### What is required
Copy these records again, swapping "Scheduler" for "Calendar" and leaving everything else the same.

### Exercise inputs

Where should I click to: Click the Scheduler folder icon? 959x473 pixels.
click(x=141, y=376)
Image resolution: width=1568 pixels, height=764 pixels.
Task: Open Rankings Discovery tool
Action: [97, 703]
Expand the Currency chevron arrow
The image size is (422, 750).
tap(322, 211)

### Solution
Where should I click to: Click the Calendar folder icon? 959x473 pixels.
click(x=141, y=376)
Image resolution: width=1568 pixels, height=764 pixels.
Task: Open Rankings Discovery tool
Action: [97, 703]
Expand the Currency chevron arrow
The image size is (422, 750).
tap(322, 211)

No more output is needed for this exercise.